[Opening DATA IN THIS EXERCISE section]

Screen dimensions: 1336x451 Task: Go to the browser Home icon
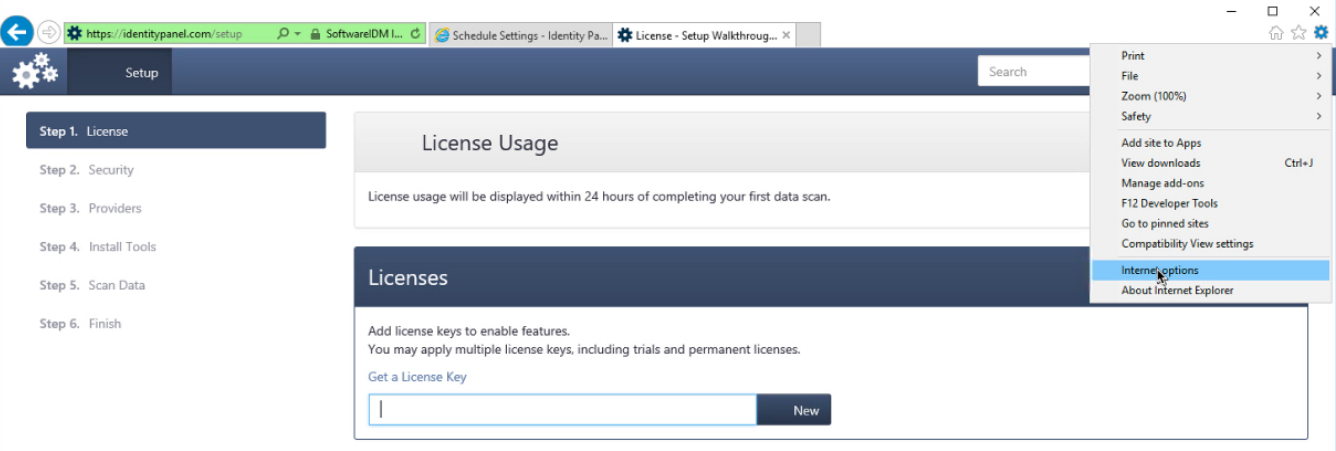point(1276,33)
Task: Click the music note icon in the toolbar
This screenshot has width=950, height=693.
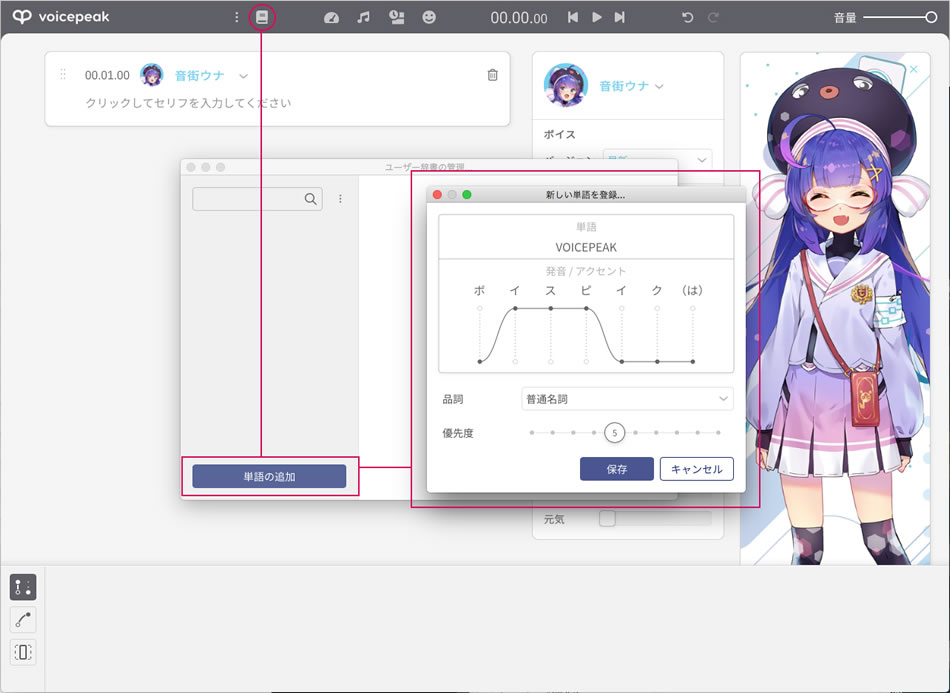Action: tap(362, 16)
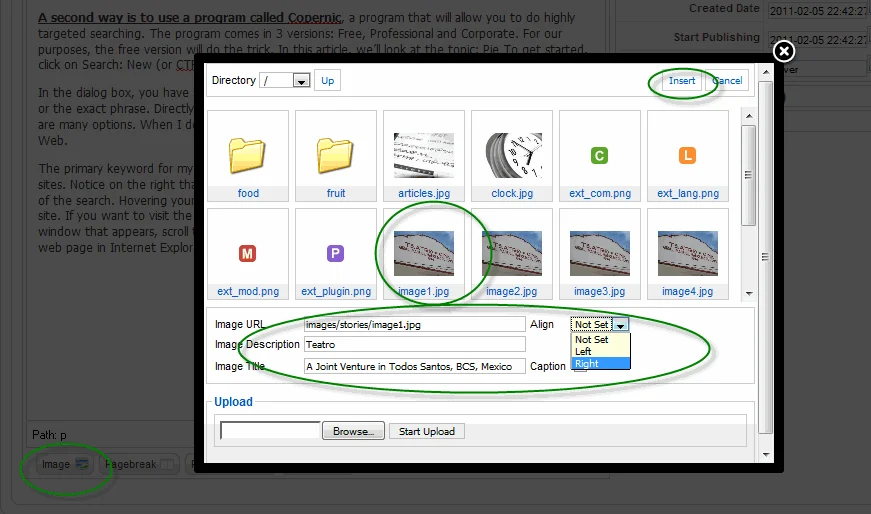Click the Start Upload button
The image size is (871, 514).
coord(427,431)
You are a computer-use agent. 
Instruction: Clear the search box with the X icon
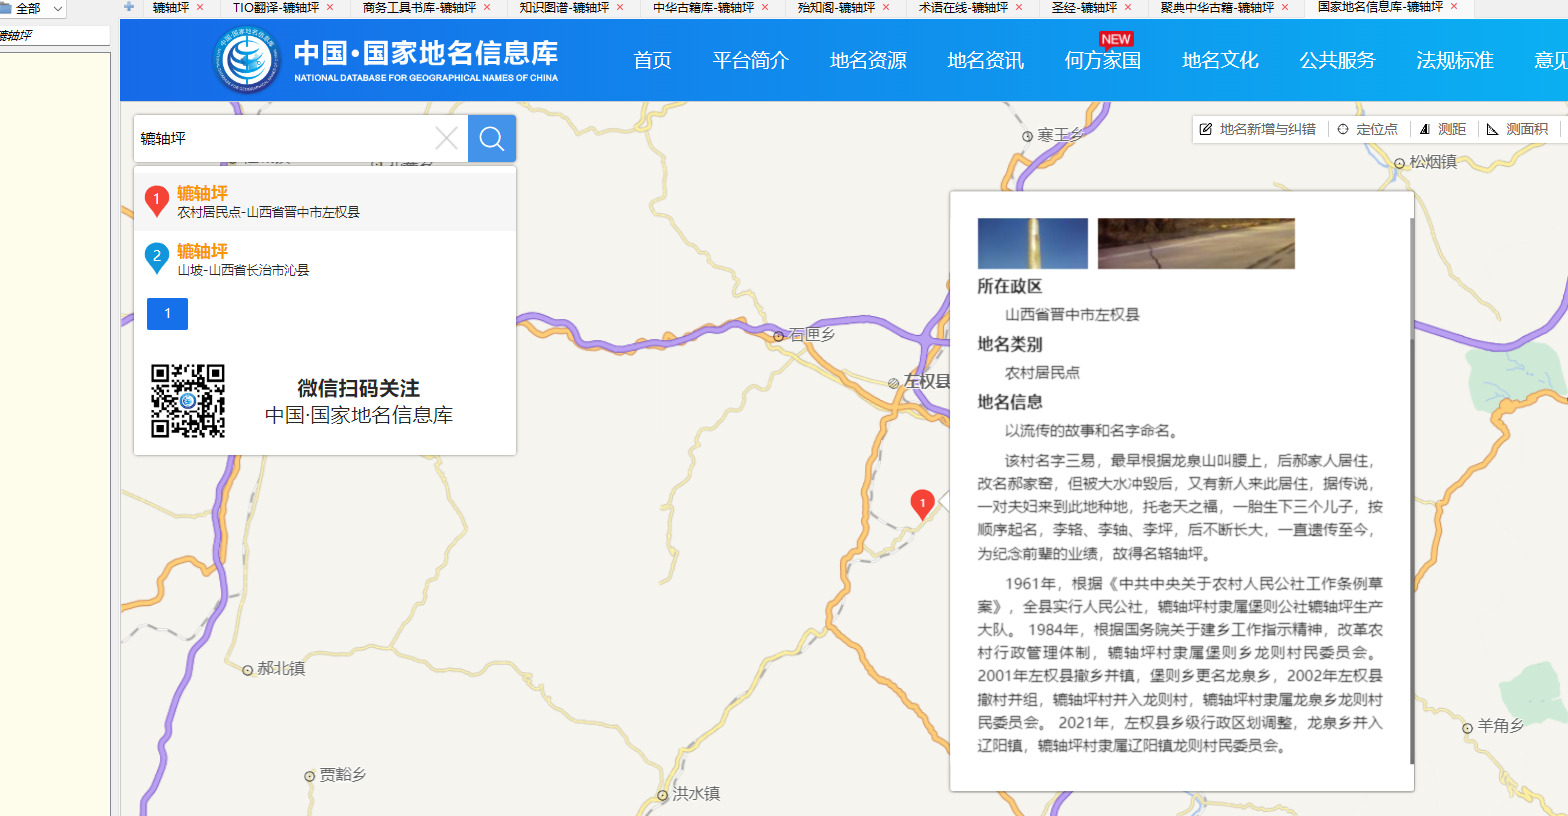pos(446,138)
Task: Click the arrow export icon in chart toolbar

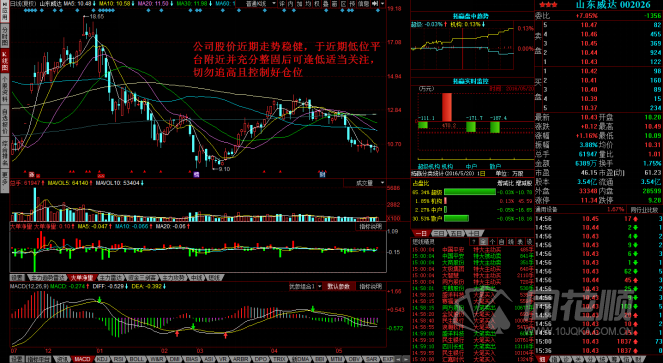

[Closing DATA IN THIS EXERCISE section]

• _TASK DIRECTIONS_
Please set down exactly the lines from the one holding "Instruction: Clear the" through the last line of the entries, both ends included, and skip pictures.

• _SOLUTION TO THE EXERCISE_
Instruction: Clear the search box with the X icon
pos(446,138)
Task: Click the arrow export icon in chart toolbar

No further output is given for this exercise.